When former Navy SEAL Don Mann retired he knew he wanted to tell stories that give honest insight into the world of covert military operations. But like any agent of the government, he’s bound by law to keep secrets secret, so he could not tell his story, at least not the aspects he thought interesting. So he turned to fiction, using it as a conduit to tell his stories of adventure, combat and personal struggles of the elite team of sailors.

Mann and his co-author, Ralph Pezzullo, pen the “SEAL Team Six” series, which document the adventures of the fictional character Thomas Crocker, an enlisted man who commands the famous — or infamous, depending whose side you’re on — SEAL Team Six.

The newest Crocker thriller is “Hunt The Jackal,” a story about a rescue mission for a U.S. senator’s wife and daughter who are kidnapped by the feared Mexican drug cartel Los Zetas.
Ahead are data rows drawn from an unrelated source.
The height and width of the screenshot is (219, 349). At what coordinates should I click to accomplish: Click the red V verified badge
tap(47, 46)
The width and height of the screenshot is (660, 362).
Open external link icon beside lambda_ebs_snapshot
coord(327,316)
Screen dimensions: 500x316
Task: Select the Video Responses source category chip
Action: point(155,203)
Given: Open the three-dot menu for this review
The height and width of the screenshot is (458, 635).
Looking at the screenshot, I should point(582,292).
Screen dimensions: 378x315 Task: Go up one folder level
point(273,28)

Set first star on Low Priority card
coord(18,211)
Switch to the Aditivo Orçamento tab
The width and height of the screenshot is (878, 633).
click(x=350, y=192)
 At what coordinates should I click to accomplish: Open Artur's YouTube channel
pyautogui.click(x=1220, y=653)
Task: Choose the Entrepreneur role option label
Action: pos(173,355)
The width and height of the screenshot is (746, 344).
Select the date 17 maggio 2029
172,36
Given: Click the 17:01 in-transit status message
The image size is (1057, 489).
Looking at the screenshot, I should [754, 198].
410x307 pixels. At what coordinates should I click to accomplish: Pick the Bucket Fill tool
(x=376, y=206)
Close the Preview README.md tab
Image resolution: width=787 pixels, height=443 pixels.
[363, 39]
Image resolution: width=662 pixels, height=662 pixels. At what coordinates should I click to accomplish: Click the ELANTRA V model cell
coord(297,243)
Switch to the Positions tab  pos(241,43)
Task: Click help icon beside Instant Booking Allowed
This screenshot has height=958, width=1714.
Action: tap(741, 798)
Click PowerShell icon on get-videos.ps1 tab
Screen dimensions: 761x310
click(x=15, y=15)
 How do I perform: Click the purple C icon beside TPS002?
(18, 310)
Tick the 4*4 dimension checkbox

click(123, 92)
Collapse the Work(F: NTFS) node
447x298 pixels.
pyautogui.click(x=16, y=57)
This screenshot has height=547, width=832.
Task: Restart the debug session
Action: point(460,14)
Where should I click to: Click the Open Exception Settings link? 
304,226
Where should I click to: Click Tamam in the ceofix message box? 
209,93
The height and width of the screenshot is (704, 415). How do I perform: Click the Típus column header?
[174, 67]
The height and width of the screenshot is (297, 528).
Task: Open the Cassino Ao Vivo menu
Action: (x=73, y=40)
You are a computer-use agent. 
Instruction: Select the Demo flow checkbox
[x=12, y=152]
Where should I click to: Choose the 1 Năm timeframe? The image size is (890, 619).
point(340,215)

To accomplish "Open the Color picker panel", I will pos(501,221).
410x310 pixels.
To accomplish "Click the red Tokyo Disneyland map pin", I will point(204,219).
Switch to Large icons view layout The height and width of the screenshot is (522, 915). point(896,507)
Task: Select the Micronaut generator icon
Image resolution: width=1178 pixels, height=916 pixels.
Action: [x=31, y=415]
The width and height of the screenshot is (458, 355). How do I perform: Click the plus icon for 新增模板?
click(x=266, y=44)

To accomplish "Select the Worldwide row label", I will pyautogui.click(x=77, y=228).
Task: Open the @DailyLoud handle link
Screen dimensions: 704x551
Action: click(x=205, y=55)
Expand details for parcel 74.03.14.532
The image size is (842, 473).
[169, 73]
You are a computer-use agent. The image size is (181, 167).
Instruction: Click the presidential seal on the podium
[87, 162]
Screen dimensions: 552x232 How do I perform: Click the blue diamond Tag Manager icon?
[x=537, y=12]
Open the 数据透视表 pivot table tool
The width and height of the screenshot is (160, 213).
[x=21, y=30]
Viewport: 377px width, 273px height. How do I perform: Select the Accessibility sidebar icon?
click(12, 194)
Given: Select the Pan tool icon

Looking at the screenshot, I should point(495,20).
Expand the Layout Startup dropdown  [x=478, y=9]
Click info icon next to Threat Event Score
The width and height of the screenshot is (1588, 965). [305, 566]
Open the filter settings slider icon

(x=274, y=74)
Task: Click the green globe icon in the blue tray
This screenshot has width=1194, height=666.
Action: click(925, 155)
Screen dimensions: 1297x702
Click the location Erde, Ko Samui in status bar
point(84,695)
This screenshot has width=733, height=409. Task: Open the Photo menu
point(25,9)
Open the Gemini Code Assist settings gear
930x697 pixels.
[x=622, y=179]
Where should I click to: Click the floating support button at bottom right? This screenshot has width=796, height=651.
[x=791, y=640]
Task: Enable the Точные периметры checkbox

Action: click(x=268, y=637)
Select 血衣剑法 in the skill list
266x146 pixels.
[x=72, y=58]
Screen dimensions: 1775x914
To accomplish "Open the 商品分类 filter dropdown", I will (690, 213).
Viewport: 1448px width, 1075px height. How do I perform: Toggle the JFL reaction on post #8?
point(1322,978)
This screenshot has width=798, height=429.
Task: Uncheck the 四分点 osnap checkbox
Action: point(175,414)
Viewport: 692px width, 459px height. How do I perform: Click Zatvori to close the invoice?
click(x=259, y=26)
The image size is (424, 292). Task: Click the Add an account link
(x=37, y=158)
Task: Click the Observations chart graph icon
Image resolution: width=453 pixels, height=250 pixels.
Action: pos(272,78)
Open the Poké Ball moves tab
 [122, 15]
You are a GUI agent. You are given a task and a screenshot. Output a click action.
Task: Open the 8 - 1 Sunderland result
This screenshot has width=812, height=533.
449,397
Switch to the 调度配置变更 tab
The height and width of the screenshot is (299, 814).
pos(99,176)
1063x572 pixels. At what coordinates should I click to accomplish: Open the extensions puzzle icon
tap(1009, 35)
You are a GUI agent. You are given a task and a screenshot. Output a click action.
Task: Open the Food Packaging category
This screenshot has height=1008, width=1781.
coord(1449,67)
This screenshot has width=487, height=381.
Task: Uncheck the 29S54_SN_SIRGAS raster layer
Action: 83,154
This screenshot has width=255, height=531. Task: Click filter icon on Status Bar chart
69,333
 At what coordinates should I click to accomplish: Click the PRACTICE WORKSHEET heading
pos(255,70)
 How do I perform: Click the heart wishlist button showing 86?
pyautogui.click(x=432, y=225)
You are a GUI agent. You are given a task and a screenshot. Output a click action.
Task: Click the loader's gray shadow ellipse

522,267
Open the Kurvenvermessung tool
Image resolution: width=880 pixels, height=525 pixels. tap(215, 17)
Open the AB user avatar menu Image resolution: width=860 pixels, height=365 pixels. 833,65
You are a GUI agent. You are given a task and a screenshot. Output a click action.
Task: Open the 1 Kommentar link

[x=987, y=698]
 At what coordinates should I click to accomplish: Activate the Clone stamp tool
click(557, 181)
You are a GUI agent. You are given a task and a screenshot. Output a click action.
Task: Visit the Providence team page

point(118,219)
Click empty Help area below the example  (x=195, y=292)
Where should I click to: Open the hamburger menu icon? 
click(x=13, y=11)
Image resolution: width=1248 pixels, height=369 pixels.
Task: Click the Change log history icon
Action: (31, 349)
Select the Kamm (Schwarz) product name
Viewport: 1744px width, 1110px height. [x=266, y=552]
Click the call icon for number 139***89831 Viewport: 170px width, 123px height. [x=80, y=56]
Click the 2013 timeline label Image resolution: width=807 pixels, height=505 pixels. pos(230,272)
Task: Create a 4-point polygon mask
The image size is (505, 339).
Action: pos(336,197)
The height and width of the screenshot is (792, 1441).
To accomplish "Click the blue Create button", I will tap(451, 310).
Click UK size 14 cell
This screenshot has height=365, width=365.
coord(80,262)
The Jackal is an aging, high-ranking officer behind the dreaded act. Crocker and his team fight every step of the way to save the two women, from misinformation, government bureaucracy, a corrupt police force, and threats to their family, but never each other.

“SEAL Team Six” aims to exemplify how professional, competitive and driven the men of SEAL Team Six are. The team faces impossible odds and circumstances where normal men might otherwise falter. However, he also reveals the very real human side of the seemingly heartless villains. Mann explores the reasons why one turns to a life of infamy, but never forgives the atrocities they commit.

The Jackal is a prideful and patriotic man, loyal to the end for those who show loyalty to him — values anyone can admire — but if they betray him, the response is torture, death and then humiliation. Although fiction, the vivid scenes and images are just as gruesome and barbaric as the massacres Mexican cartels often promote.

While the plot sounds cliche, how Mann brings the reader from point A to point B is anything but. Firefights and rescue attempts punctuate the story. Like a commentator during a boxing match, Mann takes the perspective of the SEALs and details how they take on what seems like impossible situations, i.e. enter a situation with little to no information, strategize when outmanned and outgunned, and not just survive, but come out on top.

Also, the writer shows off some artistic chops in the exposition, by offering commentary on the inner-workings of government affairs. While waiting to launch the next mission in the operation and facing a deadline, the SEALs wait anxiously as officials wade through bureaucratic steps due to interagency collaboration, and authorization from a superior on the other side of the continent.

The story is a plausible hypothetical, grounded in reality, and gives real insight into the hurdles, practices and experiences of the elite band of warriors.

SEAL Team Six: Hunt The Jackal” officially released May 13 by Mulholland Books.